2014年06月21日 | 観劇記/タイトルあ行
 シアターオーブ、2014年6月16日マチネ。

 4年間服役していた天才詐欺師ダニー・オーシャン(香取慎吾)が仮釈放となるその日、妻テス(観月ありさ)の弁護士が離婚届を手に面会に訪れた。テスはラスヴェガスのホテル王テリー・ベネディクト(橋本さとし)の元で歌手としてスタートし、ダニーとは別れる気であるという。テスはベネディクトの新しい恋人だとも噂されており、今でもテスを愛しているダニーは衝撃を受けつつ、ある壮大な計画を思い描く…
 脚本・演出/小池修一郎、作曲・編曲・音楽監督/太田健、美術/松井るみ、振付/桜木涼介、YUSUKE、衣裳/有村淳。2001年公開の同名のアメリカ映画を2011年宝塚歌劇星組でミュージカル化、13年花組にて再演、その新バージョン。全2幕。

 星組版の感想はこちら、花組版の感想はこちら
 どちらも2回ずつくらいしか観ていませんし、まあ楽しかったな程度の感想しかなかったのですが、ラスティー役の山本耕史のファンだし、ダイアナ(霧矢大夢)をきりやんがやるというのでいそいそと出かけました。
 暗い中セリ上がったダニーの姿に、ああそういえばオケピから銀橋に出たんだっけ、まんまやるんだなと思い、囚人服がもこもこだったので引き抜いてスーツになるのねとワクワクし、なっても拍手が入らないのでああ宝塚とは違うのねと思い、振り付けが違うオープニングもバリバリ踊る男優陣がカッコよくてああいいじゃん!と盛り上がり、やっとシメに拍手が入れられて満足し…
 で、結局はぶーぶー言うハメになりました。
 比較して観てしまうのがいけないのかもしれません。しかしあえて言いますが私は星組版も花組版もそんなに入れ込んで観ませんでしたし、そういう意味では冷静に観られているつもりです。
 その上で言う、主役ふたりがひどい。
 シンゴちゃんはプログラムで、当初は宝塚版を強く意識しすぎたそうで(これがなくてももともとファンだもんね? よく日比谷でお見かけします)、男役みたいにカッコよくやろうとがんばりすきで苦労した、でもヘンに作らなくてもそもそも男なんだから、ということに気づいてからは楽になった…みたいなことを語っているのですが、役は作らなくちゃ役にはならないんですよ。あなたがただ舞台に立ってもそれはただのカトリシンゴでしかなくて、ファンにはそれでいいのかもしれませんが、演目を観に来ている人にとってはただのトウが立った青年ないしなんかもっさりした中年男にしか見えません。ダニーに見えない。そんなのダニーじゃない。
 歌は上手かったですよ? でも音程がきちんと取れている歌が聞けたからってハートが伝わらなきゃ意味がない。役が役の感情を歌っているからミュージカルの歌には意味があるんだよ? でなきゃ突然歌い出すワケないでしょ? カトリシンゴの歌が聞きたいならSMAPのコンソートに行くよ、カトリシンゴが見たいならテレビを見るよ。でも私たちはダニーとテスの物語が観たくて劇場に行ってるの! ダニーになって見せてくださいよ。

- 練習問題 a
データの行の先頭から始まり、「Courses [492, 17]」を含む行で終わる部分を、一字も変えずに出力する。最初の行と最後の行も含め、それ以外の行は出力しない。

- 保存された行
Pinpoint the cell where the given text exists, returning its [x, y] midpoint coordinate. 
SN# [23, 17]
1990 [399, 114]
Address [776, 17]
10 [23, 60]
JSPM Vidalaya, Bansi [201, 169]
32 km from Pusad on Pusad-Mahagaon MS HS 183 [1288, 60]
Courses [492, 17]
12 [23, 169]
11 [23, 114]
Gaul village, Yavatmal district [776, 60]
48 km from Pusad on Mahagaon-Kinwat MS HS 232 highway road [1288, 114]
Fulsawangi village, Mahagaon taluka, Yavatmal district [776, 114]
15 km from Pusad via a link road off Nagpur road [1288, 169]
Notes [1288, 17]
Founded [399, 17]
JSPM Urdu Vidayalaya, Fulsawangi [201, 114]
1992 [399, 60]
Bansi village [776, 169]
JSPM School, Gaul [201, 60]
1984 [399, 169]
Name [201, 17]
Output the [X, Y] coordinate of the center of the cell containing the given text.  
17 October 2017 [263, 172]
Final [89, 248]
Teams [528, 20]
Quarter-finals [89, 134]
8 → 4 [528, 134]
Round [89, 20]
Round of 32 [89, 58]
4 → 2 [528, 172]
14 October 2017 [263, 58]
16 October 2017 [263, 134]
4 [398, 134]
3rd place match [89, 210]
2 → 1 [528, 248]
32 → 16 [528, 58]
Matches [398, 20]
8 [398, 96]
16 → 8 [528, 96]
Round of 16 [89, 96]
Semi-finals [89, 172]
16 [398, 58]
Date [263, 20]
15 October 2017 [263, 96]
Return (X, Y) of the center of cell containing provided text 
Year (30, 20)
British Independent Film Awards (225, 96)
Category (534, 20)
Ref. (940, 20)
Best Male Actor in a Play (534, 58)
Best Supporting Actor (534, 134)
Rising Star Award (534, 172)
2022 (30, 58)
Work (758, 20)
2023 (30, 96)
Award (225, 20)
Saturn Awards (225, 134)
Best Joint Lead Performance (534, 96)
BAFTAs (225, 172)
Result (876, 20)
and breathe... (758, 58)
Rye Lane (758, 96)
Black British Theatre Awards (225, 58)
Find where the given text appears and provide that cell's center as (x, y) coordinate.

- 練習問題 b
次の(i)〜(iii)の記述がミュージカルの観劇記の内容と合っているかを、それぞれ「はい」か「いいえ」で答える。あわせて、判断の決め手となる観劇記の語句をそのまま引用する。
(i) 筆者が観たのは、シアターオーブの2014年6月16日のマチネ公演である。
(ii) もとになったアメリカ映画は2011年に公開された。
(iii) 筆者は星組版と花組版をそれぞれ何度も繰り返し観ている。

- 完全な解答 a
Pinpoint the cell where the given text exists, returning its [x, y] midpoint coordinate. 
SN# [23, 17]
1990 [399, 114]
Address [776, 17]
10 [23, 60]
JSPM Vidalaya, Bansi [201, 169]
32 km from Pusad on Pusad-Mahagaon MS HS 183 [1288, 60]
Courses [492, 17]

- 完全な解答 b
(i) はい。「シアターオーブ、2014年6月16日マチネ。」
(ii) いいえ。「2001年公開の同名のアメリカ映画を2011年宝塚歌劇星組でミュージカル化」
(iii) いいえ。「どちらも2回ずつくらいしか観ていません」